News / Africa

Rights Group Calls for Open Dialogue in Rwanda as Kagame Begins Second Term

Michael Onyiego

Human Rights Watch called for Rwanda President Paul Kagame to allow open political space and permit opposition voices as he began his second term in office on Monday.

Kagame thanked the crowd gathered at Kigali's Amahoro stadium for his swearing-in.  He promised to continue his programs of education and development, which are widely credited for rebuilding Rwanda in the 16 years since the genocide.

The former rebel leader also used the forum, though, to strike back at critics who accuse him of repressing opposition in the small central-African nation.

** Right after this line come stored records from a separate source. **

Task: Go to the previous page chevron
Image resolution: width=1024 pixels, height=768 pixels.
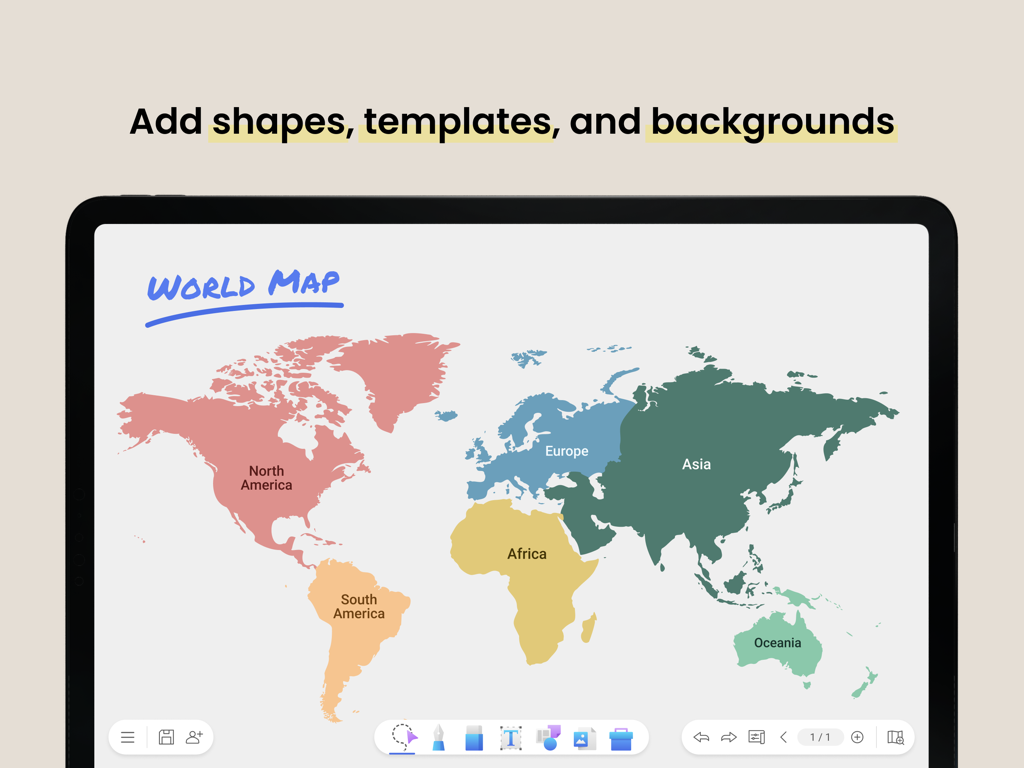Action: pyautogui.click(x=784, y=737)
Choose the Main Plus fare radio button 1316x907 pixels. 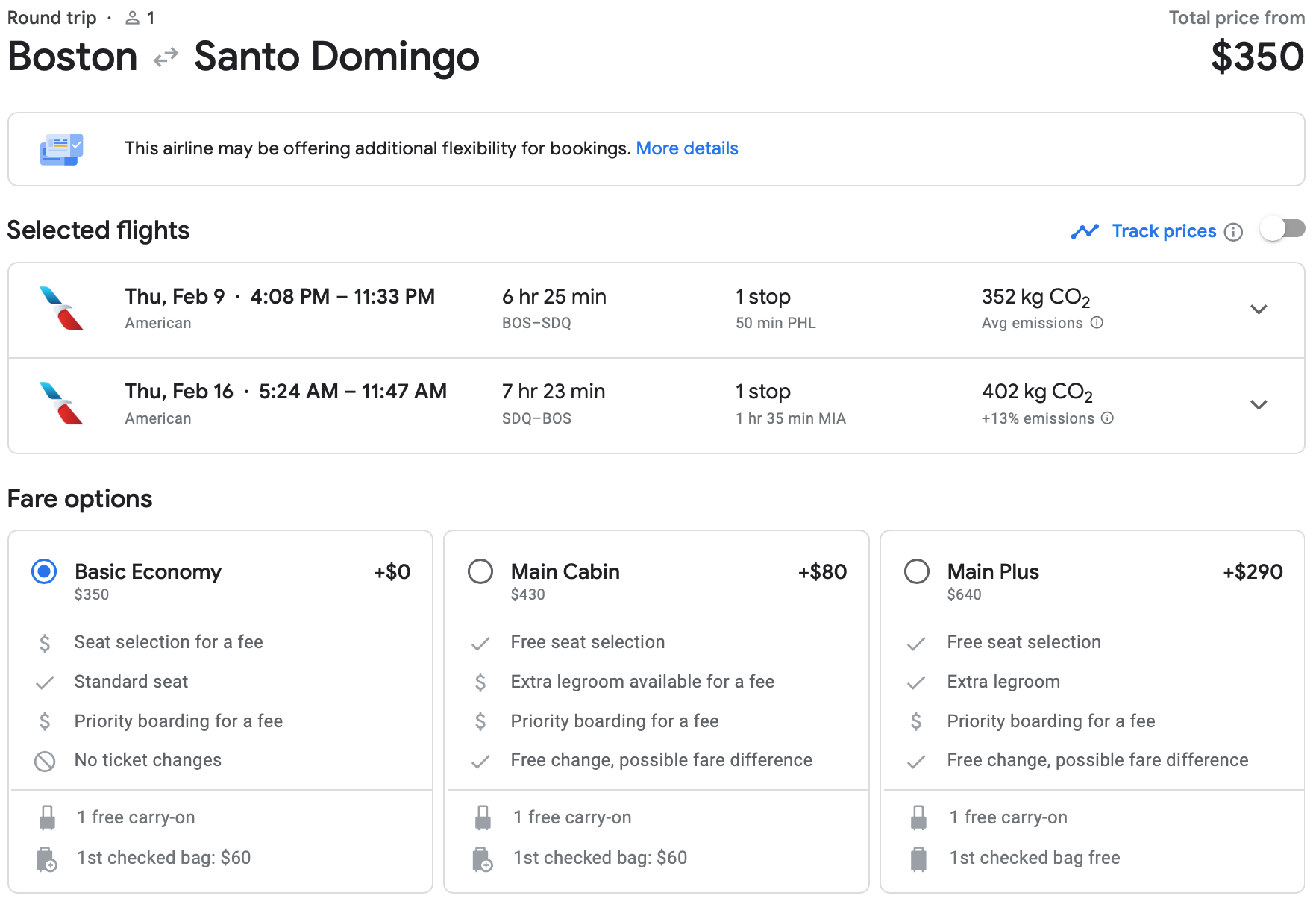click(917, 572)
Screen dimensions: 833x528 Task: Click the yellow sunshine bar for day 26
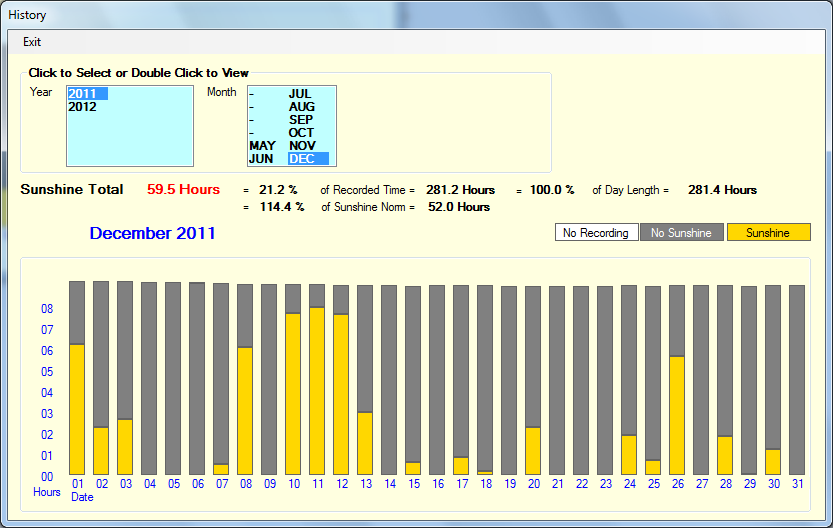click(x=677, y=414)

President Kagame is accused by many international organizations, including New York-based Human Rights Watch and London-based Amnesty International, of using the government to intimidate opposition and independent media.

In the months leading up to the election, two opposition newspapers were shut down for allegedly publishing articles that promoted public discord and genocide ideologies.  Opposition figure Victoire Ingabire was jailed under similar charges after suggesting that Hutus had also been victims of the genocide.

Mr. Kagame said international criticism is designed to deliberately misrepresent the situation in Rwanda.  He said poverty, not democracy, is Rwanda's greatest challenge.  He accused his critics of holding hypocritical and patronizing attitudes toward Africa.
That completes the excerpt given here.